- Directive
Identify every line in the data below that contains the string "pyautogui", and copy each such line. Match case exactly.

- Record set
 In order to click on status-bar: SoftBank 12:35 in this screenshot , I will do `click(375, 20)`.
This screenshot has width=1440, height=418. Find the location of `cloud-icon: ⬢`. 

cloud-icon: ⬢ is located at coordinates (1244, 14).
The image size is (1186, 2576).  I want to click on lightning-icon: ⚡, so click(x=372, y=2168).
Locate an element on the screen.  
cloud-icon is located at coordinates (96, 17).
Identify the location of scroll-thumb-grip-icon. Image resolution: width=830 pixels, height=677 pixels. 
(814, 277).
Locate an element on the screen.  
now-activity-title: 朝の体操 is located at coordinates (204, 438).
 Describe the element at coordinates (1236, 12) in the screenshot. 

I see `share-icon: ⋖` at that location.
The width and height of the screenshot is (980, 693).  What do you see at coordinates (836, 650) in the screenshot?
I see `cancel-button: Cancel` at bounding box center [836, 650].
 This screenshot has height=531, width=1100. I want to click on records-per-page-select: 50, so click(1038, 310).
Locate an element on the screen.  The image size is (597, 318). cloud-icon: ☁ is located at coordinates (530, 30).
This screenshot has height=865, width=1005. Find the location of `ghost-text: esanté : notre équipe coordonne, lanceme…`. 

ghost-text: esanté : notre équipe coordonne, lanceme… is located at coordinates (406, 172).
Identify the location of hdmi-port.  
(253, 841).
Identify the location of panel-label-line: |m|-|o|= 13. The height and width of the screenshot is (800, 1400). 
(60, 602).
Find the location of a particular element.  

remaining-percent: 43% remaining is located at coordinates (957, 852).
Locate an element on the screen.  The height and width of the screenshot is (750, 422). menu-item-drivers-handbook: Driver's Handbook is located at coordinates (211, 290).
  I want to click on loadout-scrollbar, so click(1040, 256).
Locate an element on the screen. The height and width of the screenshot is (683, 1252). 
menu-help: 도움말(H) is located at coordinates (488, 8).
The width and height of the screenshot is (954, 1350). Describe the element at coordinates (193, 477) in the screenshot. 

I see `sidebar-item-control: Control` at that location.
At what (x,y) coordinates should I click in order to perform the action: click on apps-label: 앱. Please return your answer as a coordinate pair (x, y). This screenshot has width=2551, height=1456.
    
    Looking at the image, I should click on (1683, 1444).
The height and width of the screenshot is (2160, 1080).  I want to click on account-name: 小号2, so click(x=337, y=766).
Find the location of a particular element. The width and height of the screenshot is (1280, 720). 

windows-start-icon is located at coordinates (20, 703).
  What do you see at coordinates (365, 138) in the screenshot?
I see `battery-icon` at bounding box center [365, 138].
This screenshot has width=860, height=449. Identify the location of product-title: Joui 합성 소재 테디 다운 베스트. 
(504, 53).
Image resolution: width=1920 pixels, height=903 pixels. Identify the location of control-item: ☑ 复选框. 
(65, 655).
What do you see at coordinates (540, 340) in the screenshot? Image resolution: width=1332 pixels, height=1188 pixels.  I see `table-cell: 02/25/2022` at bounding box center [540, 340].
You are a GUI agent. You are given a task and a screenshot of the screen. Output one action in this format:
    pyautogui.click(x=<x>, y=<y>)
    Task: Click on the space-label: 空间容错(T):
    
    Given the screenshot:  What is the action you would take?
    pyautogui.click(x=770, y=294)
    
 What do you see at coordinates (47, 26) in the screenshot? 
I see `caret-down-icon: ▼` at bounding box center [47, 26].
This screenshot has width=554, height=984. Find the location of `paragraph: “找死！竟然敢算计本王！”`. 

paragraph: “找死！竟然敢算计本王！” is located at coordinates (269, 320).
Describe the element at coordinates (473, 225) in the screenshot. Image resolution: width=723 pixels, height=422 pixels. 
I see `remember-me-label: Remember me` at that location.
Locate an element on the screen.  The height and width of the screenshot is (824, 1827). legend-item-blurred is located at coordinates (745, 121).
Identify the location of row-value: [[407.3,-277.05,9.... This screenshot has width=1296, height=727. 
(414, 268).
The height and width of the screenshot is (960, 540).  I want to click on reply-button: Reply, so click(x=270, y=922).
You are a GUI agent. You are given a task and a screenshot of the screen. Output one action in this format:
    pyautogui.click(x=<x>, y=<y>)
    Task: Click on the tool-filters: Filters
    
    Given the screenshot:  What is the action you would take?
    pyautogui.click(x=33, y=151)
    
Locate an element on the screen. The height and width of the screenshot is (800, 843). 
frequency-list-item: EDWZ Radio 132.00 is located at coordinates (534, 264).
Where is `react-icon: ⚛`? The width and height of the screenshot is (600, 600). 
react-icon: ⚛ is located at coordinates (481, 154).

- Solution to this exercise
    pyautogui.click(x=<x>, y=<y>)
    pyautogui.click(x=770, y=294)
    pyautogui.click(x=<x>, y=<y>)
    pyautogui.click(x=33, y=151)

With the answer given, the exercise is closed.